We left a rainy wet Jørpeland a day earlier, but not before Tony and I had our cappuccino and café latte. Ruth bought postcards and we did our shopping in both Rema1000 and the wine monopoly. While Norwegians prepared for their May 17th celebrations, we turned north on the road we had originally planned to take when heading south the RV13 towards Røldal (and Odda).
We now saw a trend that was to follow us for the next few days. Ferries, tunnels, fjords, waterfalls and steep hills.
We had several stops this day to make a warming cup of tea, look at a waterfall or two and chat with other travelers. A Japanese couple followed us for a while. They didn’t say much, but smiled and waved. At a rest stop we chatted with an English couple who had the cutest little campervan and all the time in the world, it seemed. They did not know if they were going north or south. Had to see how they felt.

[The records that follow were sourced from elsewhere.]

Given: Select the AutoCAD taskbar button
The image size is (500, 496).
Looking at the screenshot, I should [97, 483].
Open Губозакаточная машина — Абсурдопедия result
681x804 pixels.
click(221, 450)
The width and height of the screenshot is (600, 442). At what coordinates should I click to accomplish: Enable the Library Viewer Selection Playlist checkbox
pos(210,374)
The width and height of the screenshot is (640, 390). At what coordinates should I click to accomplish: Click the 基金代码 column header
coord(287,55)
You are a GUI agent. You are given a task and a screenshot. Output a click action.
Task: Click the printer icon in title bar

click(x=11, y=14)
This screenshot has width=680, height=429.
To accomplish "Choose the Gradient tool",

From Odda we took the RV550 to Utne (following the advice of my aunt) and from there a ferry to Kvanndal. We were unfortunately a little too early to fully experience the flowering season. A few fruit trees had begun to flower, but most of them would need more time. No doubt it is a wonderful sight, when all the fruit trees are in bloom here.
We pack up and drive into Voss. May 17th processions are over when we park down by Vangsvatnet, but what a great place to show our English guests Norway’s Constitution Day! In the very green park, we find old and young in their beautiful bunads. The mountain peaks around are covered in snow and the sun peaks through the clouds. We buy hot dogs and even though I tell the others that on this day you can eat as many you want, we stick to one only. We continue around the streets of Voss, to admire more national costumes and russ (graduates) who have gathered in one of the squares. I point and explain the colours of the russ, the different bunads, all the traditions …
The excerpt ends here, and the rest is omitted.